Step 3.2: feature layer fusion
Carrying out corresponding multiple up-sampling on the feature images extracted by each layer of feature network on a new network prediction scale structure, and respectively adding and fusing the feature images with the first layer of feature images to obtain new feature images;
step 3.3: an attention module;
step 4: the prediction block rejection Loss function rb_loss is designed.
Step 5: and training a model.
Step 3.3 above: integrating attention mechanisms in PANet
Step 3.3.1: a CBAM attention module is added as shown in equation (1).
The calculation formula of the channel attention is (2): wherein sigma is a Sigmoid activation function, and MLP weights W 0 And W is 1 Is shared by
The calculation formula of the spatial attention is (3): wherein σ is a Sigmoid activation function, f 7*7 A filter denoted 7*7.
Step 3.3.2: improving the channel attention module of the CBAM;
step 3.3.3: introducing an SE-attention module;
step 3.3.4: improving the SPP module;
step 3.3.5: the SE-attention module is optimized.

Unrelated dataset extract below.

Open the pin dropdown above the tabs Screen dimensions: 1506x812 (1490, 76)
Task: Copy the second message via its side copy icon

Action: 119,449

Step 3.3.2 above, the calculation formula is defined as (4):
step 3.3.3, giving an input X, the number of channels is C 1 Through F tr Is subjected to a series of convolution and pooling operations to obtain a channel number C 2 Is characterized by U; f (F) sq For feature compression operation, feature compression is carried out along the space dimension, and each two-dimensional feature channel is changed into one pixel; followed by F ex Excitation operations, then weighted by multiplication onto previous features
Calculation formula (5):
in (a): u (U) C Representing the C-th channel in the feature map; z is Z C Is the output of the compression operation. The sigma is a Sigmoid activation function; w (W) 1 ,W 2 All are all fully connected operation; delta is the ReLU activation function. Calculation formula (7) S C Is the C-th weight in step S.

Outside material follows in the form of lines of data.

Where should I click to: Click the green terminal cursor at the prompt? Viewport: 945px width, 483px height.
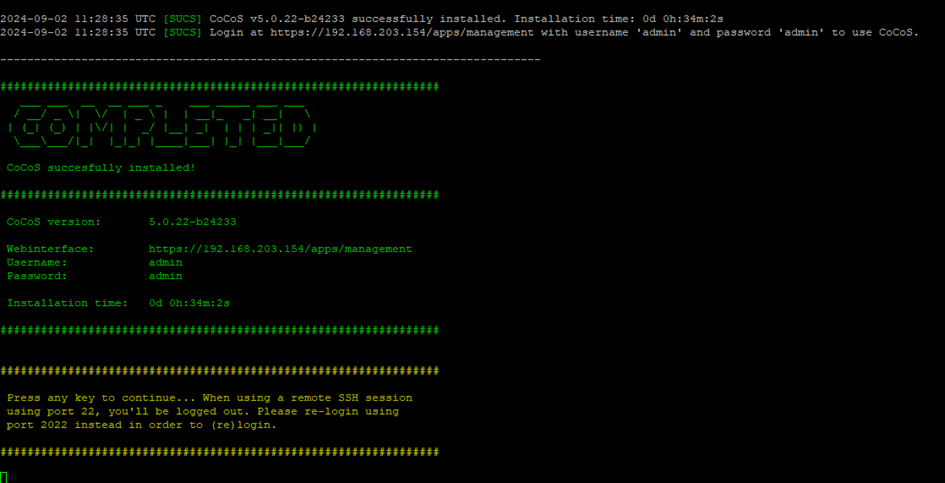(4, 477)
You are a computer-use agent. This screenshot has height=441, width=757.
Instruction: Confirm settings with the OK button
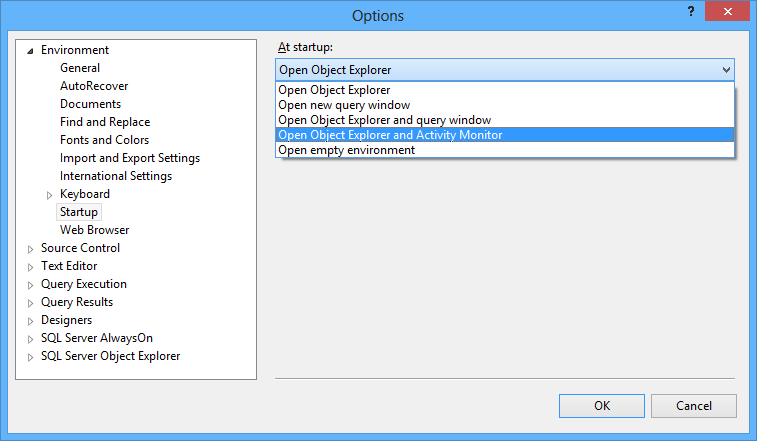click(602, 406)

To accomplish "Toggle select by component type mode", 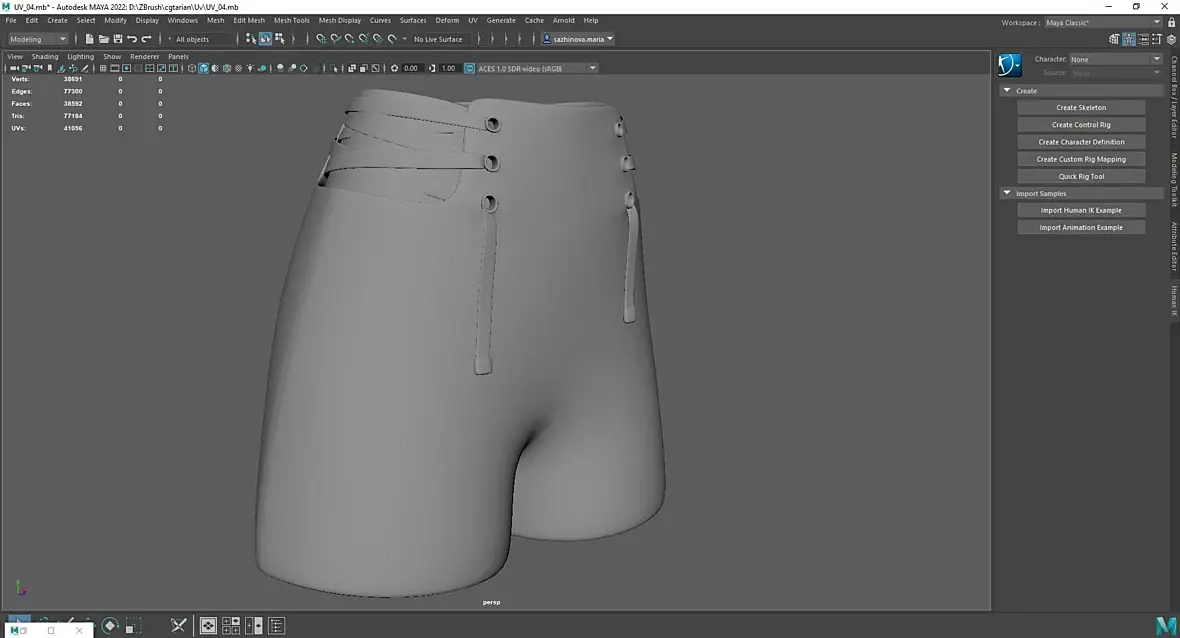I will (x=279, y=39).
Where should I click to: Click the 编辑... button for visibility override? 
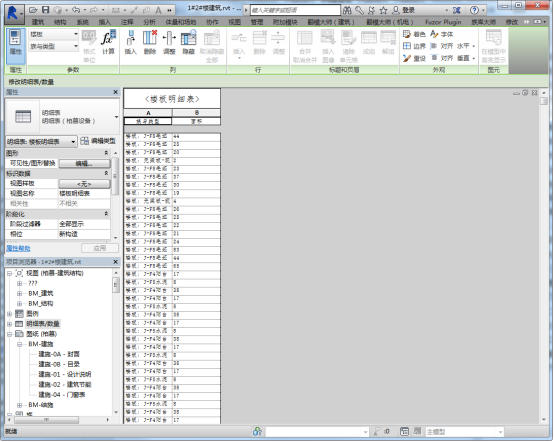coord(84,163)
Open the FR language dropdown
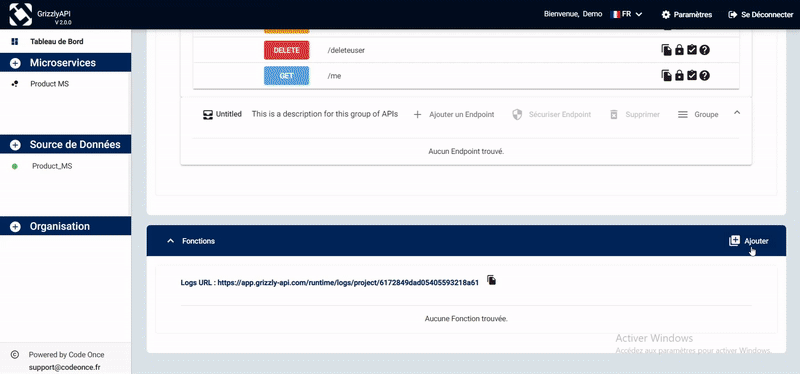800x374 pixels. click(627, 14)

S=F ex (Z,W)=σ(g(Z,W))=σ(W 2 δ(W 1 Z)) (6)
F scale =(U C ,S C )=S C ·U C (7)
The step 3.3.4 specifically comprises the following steps: changing the pooling layer of the kernels with sizes of 1,5, 9 and 13 in the SPP into 1*1 convolution and 3*3 hole convolution, the improved SPP module does not change the size of the feature map, and the output feature map size calculation formula is (8):
the step 3.3.5 specifically comprises the following steps: an improved SPP module is added in the SE-attention to obtain an SSE-attention module.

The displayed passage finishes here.